▶ Task directions
All of the data must be retyped exactly, with nothing left out.

Dataset excerpts:
>>>>

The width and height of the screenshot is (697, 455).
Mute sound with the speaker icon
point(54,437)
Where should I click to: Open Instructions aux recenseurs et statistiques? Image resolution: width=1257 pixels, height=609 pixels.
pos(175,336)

<<<<

▶ Finished exercise
The width and height of the screenshot is (697, 455).
Mute sound with the speaker icon
point(54,437)
Where should I click to: Open Instructions aux recenseurs et statistiques? Image resolution: width=1257 pixels, height=609 pixels.
pos(175,336)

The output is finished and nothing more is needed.